What you have to do:
Could you give back all of the material below, substituting "Window" for every "Viewport" and leaving everything else as it is?

****

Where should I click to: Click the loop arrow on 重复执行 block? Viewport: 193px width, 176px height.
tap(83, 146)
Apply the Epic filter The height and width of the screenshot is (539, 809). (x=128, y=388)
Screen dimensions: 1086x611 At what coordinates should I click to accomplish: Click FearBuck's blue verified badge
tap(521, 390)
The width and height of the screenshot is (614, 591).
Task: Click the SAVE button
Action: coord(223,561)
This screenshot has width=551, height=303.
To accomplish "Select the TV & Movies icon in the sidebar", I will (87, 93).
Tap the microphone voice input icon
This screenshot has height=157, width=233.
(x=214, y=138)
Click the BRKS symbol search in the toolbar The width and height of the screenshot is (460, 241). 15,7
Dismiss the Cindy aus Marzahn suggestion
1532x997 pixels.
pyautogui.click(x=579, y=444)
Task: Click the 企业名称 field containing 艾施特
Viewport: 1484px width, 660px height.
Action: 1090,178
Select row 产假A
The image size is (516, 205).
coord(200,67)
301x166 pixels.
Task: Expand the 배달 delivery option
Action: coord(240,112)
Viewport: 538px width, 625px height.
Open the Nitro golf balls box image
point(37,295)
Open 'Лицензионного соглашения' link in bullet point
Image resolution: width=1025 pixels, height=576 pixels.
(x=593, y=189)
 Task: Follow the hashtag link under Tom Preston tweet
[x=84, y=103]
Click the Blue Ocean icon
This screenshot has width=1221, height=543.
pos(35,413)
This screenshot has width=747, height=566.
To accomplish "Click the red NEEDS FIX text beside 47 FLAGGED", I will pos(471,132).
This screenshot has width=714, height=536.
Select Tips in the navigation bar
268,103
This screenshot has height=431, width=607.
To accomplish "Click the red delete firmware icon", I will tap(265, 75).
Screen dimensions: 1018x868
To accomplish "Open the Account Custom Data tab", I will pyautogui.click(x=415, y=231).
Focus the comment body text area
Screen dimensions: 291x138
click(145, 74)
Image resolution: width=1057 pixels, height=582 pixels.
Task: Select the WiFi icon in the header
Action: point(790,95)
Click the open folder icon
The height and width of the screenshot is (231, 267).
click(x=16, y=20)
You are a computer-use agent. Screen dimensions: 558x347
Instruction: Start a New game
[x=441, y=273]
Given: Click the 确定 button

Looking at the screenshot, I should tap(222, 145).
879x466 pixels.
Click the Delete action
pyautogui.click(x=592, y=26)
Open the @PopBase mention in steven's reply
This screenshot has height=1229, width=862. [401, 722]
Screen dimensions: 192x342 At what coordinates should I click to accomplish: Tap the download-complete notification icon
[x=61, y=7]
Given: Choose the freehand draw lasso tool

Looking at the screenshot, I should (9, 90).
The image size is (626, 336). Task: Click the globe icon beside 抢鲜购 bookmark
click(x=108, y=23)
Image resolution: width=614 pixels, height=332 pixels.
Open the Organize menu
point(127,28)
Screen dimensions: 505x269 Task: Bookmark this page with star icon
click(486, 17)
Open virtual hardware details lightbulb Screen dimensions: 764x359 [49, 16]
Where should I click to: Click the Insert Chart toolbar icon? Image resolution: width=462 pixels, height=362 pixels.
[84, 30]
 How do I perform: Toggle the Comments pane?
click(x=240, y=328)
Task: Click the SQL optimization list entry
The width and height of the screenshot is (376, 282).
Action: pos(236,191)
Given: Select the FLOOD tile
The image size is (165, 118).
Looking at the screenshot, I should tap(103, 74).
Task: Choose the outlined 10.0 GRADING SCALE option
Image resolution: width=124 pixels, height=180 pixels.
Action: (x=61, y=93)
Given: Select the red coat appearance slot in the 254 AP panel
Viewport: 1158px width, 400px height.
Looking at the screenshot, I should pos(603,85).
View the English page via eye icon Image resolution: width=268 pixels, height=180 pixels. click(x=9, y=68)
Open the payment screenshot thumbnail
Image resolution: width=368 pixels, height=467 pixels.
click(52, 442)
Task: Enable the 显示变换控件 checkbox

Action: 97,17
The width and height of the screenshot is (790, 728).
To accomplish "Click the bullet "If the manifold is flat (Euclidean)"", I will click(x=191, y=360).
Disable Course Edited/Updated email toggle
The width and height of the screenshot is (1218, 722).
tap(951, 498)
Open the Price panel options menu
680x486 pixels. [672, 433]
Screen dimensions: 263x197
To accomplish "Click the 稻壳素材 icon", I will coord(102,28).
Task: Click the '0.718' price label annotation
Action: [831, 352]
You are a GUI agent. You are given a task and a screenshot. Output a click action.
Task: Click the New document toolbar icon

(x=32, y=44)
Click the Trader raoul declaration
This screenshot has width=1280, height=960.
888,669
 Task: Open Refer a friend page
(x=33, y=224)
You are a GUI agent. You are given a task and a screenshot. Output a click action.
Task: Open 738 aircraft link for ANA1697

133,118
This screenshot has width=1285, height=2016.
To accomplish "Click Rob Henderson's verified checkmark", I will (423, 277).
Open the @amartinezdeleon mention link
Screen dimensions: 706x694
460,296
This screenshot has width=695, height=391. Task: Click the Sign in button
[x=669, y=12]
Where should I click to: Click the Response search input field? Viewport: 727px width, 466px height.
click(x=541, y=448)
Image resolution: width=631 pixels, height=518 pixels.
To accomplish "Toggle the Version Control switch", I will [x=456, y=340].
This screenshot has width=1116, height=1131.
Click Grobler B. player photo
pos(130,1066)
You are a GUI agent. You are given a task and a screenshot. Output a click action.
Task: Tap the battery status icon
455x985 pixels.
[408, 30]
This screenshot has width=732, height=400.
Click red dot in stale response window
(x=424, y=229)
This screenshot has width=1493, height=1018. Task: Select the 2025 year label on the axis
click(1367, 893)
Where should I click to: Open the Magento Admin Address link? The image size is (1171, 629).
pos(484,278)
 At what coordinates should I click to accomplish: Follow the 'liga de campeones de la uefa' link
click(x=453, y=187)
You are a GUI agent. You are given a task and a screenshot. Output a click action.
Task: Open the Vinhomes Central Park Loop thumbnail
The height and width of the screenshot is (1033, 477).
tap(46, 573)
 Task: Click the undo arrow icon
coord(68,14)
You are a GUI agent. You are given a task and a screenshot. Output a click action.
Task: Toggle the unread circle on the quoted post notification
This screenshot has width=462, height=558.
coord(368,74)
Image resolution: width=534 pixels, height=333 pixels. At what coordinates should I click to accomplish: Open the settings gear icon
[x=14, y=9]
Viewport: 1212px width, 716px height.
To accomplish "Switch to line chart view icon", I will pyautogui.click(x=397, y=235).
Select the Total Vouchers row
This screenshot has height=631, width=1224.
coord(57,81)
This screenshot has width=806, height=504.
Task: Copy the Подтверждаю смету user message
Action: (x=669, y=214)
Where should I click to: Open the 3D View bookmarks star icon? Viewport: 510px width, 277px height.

****

Solution to this task:
Where should I click to: Click the loop arrow on 重复执行 block? Window: 193px width, 176px height.
tap(83, 146)
Apply the Epic filter The height and width of the screenshot is (539, 809). (x=128, y=388)
Screen dimensions: 1086x611 At what coordinates should I click to accomplish: Click FearBuck's blue verified badge
tap(521, 390)
The width and height of the screenshot is (614, 591).
Task: Click the SAVE button
Action: coord(223,561)
This screenshot has width=551, height=303.
To accomplish "Select the TV & Movies icon in the sidebar", I will (87, 93).
Tap the microphone voice input icon
This screenshot has height=157, width=233.
(x=214, y=138)
Click the BRKS symbol search in the toolbar The width and height of the screenshot is (460, 241). 15,7
Dismiss the Cindy aus Marzahn suggestion
1532x997 pixels.
pyautogui.click(x=579, y=444)
Task: Click the 企业名称 field containing 艾施特
Window: 1484px width, 660px height.
Action: 1090,178
Select row 产假A
The image size is (516, 205).
coord(200,67)
301x166 pixels.
Task: Expand the 배달 delivery option
Action: coord(240,112)
Window: 538px width, 625px height.
Open the Nitro golf balls box image
point(37,295)
Open 'Лицензионного соглашения' link in bullet point
Image resolution: width=1025 pixels, height=576 pixels.
(x=593, y=189)
 Task: Follow the hashtag link under Tom Preston tweet
[x=84, y=103]
Click the Blue Ocean icon
This screenshot has width=1221, height=543.
pos(35,413)
This screenshot has width=747, height=566.
To accomplish "Click the red NEEDS FIX text beside 47 FLAGGED", I will pos(471,132).
This screenshot has width=714, height=536.
Select Tips in the navigation bar
268,103
This screenshot has height=431, width=607.
To accomplish "Click the red delete firmware icon", I will tap(265, 75).
Screen dimensions: 1018x868
To accomplish "Open the Account Custom Data tab", I will pyautogui.click(x=415, y=231).
Focus the comment body text area
Screen dimensions: 291x138
click(145, 74)
Image resolution: width=1057 pixels, height=582 pixels.
Task: Select the WiFi icon in the header
Action: point(790,95)
Click the open folder icon
The height and width of the screenshot is (231, 267).
click(x=16, y=20)
You are a computer-use agent. Screen dimensions: 558x347
Instruction: Start a New game
[x=441, y=273]
Given: Click the 确定 button

Looking at the screenshot, I should tap(222, 145).
879x466 pixels.
Click the Delete action
pyautogui.click(x=592, y=26)
Open the @PopBase mention in steven's reply
This screenshot has height=1229, width=862. [401, 722]
Screen dimensions: 192x342 At what coordinates should I click to accomplish: Tap the download-complete notification icon
[x=61, y=7]
Given: Choose the freehand draw lasso tool

Looking at the screenshot, I should (9, 90).
The image size is (626, 336). Task: Click the globe icon beside 抢鲜购 bookmark
click(x=108, y=23)
Image resolution: width=614 pixels, height=332 pixels.
Open the Organize menu
point(127,28)
Screen dimensions: 505x269 Task: Bookmark this page with star icon
click(486, 17)
Open virtual hardware details lightbulb Screen dimensions: 764x359 [49, 16]
Where should I click to: Click the Insert Chart toolbar icon? Image resolution: width=462 pixels, height=362 pixels.
[84, 30]
 How do I perform: Toggle the Comments pane?
click(x=240, y=328)
Task: Click the SQL optimization list entry
The width and height of the screenshot is (376, 282).
Action: pos(236,191)
Given: Select the FLOOD tile
The image size is (165, 118).
Looking at the screenshot, I should tap(103, 74).
Task: Choose the outlined 10.0 GRADING SCALE option
Image resolution: width=124 pixels, height=180 pixels.
Action: (x=61, y=93)
Given: Select the red coat appearance slot in the 254 AP panel
Window: 1158px width, 400px height.
Looking at the screenshot, I should pos(603,85).
View the English page via eye icon Image resolution: width=268 pixels, height=180 pixels. click(x=9, y=68)
Open the payment screenshot thumbnail
Image resolution: width=368 pixels, height=467 pixels.
click(52, 442)
Task: Enable the 显示变换控件 checkbox

Action: 97,17
The width and height of the screenshot is (790, 728).
To accomplish "Click the bullet "If the manifold is flat (Euclidean)"", I will click(x=191, y=360).
Disable Course Edited/Updated email toggle
The width and height of the screenshot is (1218, 722).
tap(951, 498)
Open the Price panel options menu
680x486 pixels. [672, 433]
Screen dimensions: 263x197
To accomplish "Click the 稻壳素材 icon", I will coord(102,28).
Task: Click the '0.718' price label annotation
Action: [831, 352]
You are a GUI agent. You are given a task and a screenshot. Output a click action.
Task: Click the New document toolbar icon

(x=32, y=44)
Click the Trader raoul declaration
This screenshot has width=1280, height=960.
888,669
 Task: Open Refer a friend page
(x=33, y=224)
You are a GUI agent. You are given a task and a screenshot. Output a click action.
Task: Open 738 aircraft link for ANA1697

133,118
This screenshot has width=1285, height=2016.
To accomplish "Click Rob Henderson's verified checkmark", I will (423, 277).
Open the @amartinezdeleon mention link
Screen dimensions: 706x694
460,296
This screenshot has width=695, height=391. Task: Click the Sign in button
[x=669, y=12]
Where should I click to: Click the Response search input field? Window: 727px width, 466px height.
click(x=541, y=448)
Image resolution: width=631 pixels, height=518 pixels.
To accomplish "Toggle the Version Control switch", I will [x=456, y=340].
This screenshot has width=1116, height=1131.
Click Grobler B. player photo
pos(130,1066)
You are a GUI agent. You are given a task and a screenshot. Output a click action.
Task: Tap the battery status icon
455x985 pixels.
[408, 30]
This screenshot has width=732, height=400.
Click red dot in stale response window
(x=424, y=229)
This screenshot has width=1493, height=1018. Task: Select the 2025 year label on the axis
click(1367, 893)
Where should I click to: Open the Magento Admin Address link? The image size is (1171, 629).
pos(484,278)
 At what coordinates should I click to accomplish: Follow the 'liga de campeones de la uefa' link
click(x=453, y=187)
You are a GUI agent. You are given a task and a screenshot. Output a click action.
Task: Open the Vinhomes Central Park Loop thumbnail
The height and width of the screenshot is (1033, 477).
tap(46, 573)
 Task: Click the undo arrow icon
coord(68,14)
You are a GUI agent. You are given a task and a screenshot. Output a click action.
Task: Toggle the unread circle on the quoted post notification
This screenshot has width=462, height=558.
coord(368,74)
Image resolution: width=534 pixels, height=333 pixels. At what coordinates should I click to accomplish: Open the settings gear icon
[x=14, y=9]
Window: 1212px width, 716px height.
To accomplish "Switch to line chart view icon", I will pyautogui.click(x=397, y=235).
Select the Total Vouchers row
This screenshot has height=631, width=1224.
coord(57,81)
This screenshot has width=806, height=504.
Task: Copy the Подтверждаю смету user message
Action: (x=669, y=214)
Where should I click to: Open the 3D View bookmarks star icon? Window: 510px width, 277px height.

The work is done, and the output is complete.